Dicen que lo rechazaste, dicen que hubo algo pero terminó pronto y le aclaraste que valorabas su amistad, y sin embargo él no lo entendió, muchos hombres no lo entienden, tal vez la intuición te avisó, sí, esa que al igual que el instinto está tan subvalorada en esta sociedad racional, tal vez intuiste que no era digno de emprender una aventura con tintes de amor y él no lo entendió, no podía entenderlo, se acercó a ti como una sombra, algo obscuro se cocinaba en el destino, pensaste que solo era un cerveza, que te acompañaría a casa, confiaste.
Las mujeres confiamos, nos han enseñado a ser buenas, compresivas, tal vez, demasiado buenas, nos han enseñado a desconfiar de nuestro instinto a no reconocer las señales de alarma de nuestra alma, y aceptaste que te acompañara, aceptaste caminar sola con él en la noche cual caperucita recogiendo flores para un lobo disfrazado de abuela.
Te escribo hoy en esta tarde lejana desde que te fuiste y no pudiste despedirte de tu hija, te escribo porque me encuentro en tu historia de madre, de mujer fuerte, valiente, soñadora y hubiera querido compartir contigo algún café, alguna con-versación sobre amores y desamores, sobre la vida y sus laberintos, pero estoy aquí escribiéndote por que las mujeres y los hombres que me lean sabrán que debemos unirnos y luchar para defendernos y cuidarnos de los monstruos que asesinan mujeres en nombre del amor.

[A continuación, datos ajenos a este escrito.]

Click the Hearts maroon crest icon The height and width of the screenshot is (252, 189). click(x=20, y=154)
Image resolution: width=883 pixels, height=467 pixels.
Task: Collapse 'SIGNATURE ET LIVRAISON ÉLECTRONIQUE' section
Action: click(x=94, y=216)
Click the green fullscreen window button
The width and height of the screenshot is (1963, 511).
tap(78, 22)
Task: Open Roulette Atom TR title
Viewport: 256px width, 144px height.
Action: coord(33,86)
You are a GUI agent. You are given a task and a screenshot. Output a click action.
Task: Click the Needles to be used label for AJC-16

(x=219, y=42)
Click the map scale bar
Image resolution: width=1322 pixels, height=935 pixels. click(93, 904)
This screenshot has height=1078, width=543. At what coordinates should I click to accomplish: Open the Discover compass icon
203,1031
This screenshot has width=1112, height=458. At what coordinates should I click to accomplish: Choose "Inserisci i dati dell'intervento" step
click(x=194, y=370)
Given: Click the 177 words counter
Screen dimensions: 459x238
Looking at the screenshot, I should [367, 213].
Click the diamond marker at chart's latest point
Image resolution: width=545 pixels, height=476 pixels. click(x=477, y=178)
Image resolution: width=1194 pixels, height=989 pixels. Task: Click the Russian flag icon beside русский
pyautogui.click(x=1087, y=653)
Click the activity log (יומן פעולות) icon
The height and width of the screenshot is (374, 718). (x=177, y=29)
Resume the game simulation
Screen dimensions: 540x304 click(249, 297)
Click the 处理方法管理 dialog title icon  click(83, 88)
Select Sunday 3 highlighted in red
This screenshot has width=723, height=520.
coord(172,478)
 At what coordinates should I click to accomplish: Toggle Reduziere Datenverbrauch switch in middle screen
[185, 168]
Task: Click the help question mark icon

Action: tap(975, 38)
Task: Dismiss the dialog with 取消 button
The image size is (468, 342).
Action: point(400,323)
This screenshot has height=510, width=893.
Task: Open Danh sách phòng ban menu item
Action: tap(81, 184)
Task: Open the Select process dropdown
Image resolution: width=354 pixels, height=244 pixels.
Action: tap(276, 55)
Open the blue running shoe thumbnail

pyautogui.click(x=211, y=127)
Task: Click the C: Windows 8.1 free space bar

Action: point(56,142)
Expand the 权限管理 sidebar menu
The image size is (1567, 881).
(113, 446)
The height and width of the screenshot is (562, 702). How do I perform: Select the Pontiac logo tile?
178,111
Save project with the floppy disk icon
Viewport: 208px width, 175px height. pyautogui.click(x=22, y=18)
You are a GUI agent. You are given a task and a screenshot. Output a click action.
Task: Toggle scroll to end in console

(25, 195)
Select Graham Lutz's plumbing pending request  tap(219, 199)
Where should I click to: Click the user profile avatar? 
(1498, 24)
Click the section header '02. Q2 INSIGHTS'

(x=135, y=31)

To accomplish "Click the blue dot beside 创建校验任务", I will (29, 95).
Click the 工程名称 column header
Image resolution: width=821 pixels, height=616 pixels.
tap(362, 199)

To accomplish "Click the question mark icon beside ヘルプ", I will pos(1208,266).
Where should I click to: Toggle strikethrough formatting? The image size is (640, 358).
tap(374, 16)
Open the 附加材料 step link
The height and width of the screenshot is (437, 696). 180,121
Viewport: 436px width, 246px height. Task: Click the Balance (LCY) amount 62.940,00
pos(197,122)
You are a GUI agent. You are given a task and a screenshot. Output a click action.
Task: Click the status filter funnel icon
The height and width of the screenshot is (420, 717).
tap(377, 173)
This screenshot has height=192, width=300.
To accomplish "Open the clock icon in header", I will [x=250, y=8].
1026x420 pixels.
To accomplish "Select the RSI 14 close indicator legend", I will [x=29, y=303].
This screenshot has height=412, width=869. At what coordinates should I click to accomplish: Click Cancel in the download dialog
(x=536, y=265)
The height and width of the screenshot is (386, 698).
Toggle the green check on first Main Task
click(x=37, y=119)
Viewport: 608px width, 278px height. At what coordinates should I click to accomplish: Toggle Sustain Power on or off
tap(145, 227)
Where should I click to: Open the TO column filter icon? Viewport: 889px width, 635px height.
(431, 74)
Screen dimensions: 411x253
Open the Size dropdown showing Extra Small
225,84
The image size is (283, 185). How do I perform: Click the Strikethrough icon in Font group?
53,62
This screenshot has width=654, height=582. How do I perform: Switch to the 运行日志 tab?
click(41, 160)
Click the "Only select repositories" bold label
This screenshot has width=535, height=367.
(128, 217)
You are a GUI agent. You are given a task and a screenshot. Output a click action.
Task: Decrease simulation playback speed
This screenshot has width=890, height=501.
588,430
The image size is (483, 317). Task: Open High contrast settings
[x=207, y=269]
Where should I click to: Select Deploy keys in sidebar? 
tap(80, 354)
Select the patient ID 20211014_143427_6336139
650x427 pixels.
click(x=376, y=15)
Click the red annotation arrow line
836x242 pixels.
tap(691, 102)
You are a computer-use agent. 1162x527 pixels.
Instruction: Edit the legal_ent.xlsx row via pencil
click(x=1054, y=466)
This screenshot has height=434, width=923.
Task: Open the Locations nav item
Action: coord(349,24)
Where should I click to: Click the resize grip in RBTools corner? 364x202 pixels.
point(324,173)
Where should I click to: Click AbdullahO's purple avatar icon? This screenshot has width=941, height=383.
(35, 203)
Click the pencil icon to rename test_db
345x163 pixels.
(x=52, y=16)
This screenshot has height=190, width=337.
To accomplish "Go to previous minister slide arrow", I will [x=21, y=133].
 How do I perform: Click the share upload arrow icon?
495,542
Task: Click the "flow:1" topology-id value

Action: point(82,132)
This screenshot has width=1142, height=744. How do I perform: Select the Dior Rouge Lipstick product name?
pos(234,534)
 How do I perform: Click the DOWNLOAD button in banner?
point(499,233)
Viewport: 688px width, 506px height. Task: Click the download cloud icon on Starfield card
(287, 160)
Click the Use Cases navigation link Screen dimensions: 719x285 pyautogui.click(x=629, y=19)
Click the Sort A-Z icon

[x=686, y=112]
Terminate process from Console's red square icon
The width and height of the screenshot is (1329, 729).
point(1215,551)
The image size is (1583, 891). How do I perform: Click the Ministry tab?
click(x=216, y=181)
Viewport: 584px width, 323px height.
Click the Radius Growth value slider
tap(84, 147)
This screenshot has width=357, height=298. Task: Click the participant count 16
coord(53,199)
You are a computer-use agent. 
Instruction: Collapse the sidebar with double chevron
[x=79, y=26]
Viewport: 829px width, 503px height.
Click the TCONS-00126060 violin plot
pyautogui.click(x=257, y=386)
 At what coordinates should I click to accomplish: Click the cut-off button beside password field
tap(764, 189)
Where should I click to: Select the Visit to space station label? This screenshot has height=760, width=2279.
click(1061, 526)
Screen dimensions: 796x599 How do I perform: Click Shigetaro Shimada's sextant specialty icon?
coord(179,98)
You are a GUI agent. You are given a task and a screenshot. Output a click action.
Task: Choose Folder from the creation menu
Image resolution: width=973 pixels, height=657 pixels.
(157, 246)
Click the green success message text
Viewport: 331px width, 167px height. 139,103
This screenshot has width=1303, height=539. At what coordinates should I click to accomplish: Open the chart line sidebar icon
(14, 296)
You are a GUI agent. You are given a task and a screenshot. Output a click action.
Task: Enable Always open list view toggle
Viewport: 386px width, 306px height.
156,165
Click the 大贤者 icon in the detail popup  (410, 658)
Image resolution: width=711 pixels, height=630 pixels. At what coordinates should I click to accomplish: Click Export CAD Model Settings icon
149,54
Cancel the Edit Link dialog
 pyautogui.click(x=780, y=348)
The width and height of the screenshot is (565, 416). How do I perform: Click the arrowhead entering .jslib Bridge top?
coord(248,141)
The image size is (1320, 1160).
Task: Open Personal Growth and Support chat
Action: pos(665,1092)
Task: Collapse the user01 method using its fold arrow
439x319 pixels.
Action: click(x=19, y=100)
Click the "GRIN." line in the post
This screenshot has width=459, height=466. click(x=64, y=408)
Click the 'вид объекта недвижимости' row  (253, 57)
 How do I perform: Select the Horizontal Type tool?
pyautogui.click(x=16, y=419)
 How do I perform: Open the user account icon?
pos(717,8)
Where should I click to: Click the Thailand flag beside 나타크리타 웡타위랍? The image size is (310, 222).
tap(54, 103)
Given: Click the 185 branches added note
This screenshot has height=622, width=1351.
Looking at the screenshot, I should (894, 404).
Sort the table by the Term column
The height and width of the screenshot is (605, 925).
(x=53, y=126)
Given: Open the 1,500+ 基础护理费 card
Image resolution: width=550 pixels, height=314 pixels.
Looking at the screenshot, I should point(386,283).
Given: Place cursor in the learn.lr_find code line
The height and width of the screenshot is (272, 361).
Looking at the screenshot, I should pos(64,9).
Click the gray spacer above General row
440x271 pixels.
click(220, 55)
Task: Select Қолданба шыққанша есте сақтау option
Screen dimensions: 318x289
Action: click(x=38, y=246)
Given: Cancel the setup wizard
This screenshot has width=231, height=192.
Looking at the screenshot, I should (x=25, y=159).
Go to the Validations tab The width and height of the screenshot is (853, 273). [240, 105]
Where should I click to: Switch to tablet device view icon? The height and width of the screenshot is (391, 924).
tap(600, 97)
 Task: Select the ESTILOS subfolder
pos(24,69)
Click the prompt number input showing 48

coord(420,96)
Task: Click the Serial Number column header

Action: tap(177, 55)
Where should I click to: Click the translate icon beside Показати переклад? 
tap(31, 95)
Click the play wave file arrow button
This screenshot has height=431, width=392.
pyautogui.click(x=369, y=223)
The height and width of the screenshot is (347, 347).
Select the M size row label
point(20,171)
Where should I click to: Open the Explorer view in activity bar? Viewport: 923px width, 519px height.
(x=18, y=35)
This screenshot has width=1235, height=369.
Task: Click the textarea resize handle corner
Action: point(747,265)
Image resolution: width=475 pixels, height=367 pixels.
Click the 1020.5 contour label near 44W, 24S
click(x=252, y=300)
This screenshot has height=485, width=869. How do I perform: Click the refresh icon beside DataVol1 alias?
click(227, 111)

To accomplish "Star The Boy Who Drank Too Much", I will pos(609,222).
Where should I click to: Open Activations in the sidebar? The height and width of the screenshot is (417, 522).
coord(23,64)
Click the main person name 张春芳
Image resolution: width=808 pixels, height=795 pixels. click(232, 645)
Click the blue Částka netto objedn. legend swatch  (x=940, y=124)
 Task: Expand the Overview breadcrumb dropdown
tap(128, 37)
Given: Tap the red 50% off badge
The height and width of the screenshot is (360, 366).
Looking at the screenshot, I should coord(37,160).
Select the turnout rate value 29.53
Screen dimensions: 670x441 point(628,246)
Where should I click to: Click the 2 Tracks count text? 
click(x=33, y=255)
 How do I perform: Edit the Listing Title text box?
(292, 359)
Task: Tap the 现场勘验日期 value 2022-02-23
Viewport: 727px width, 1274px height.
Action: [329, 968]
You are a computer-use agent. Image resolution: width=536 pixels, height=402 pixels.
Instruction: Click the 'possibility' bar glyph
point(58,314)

Feminicidio de Rosa Elvira
Rosa Elvira Cely era madre soltera y vendía dulces frente a la entrada del Hospital Militar de Bogotá. A sus 35 años validaba su bachillerato y aspiraba ser psicóloga. Escalofriante, así fue el crimen de Rosa Elvira Cely, una mujer de 35 años cuya escena de agonía parece extraída de un episodio del Medioevo. Pero todo ocurrió en el Parque Nacional, en pleno corazón de Bogotá y el perpetrador fue un amigo del colegio de la víctima.
Los bomberos y la Policía encontraron allí a Cely, malherida, luego de que ella misma hizo angustiosas llamadas de auxilio desde su celular. Fue el jueves 24 de mayo de 2012. Tras cerca de una hora de búsqueda las autoridades la encontraron. Fue una imagen estremecedora.
Estaba tendida sobre un charco de sangre, con las extremidades inferiores desnudas y laceraciones en los brazos y en torno al cuello que sugerían un intento de estrangulamiento. En la cabeza tenía un golpe fuerte. Pero además padecía graves heridas en las zonas íntimas, donde sangraba. Luego de llevarla al hospital, Rosa Elvira sufrió un paro cardiaco, perdió la conciencia, fue intervenida quirúrgicamente, pero al final, falleció el lunes 28 de mayo.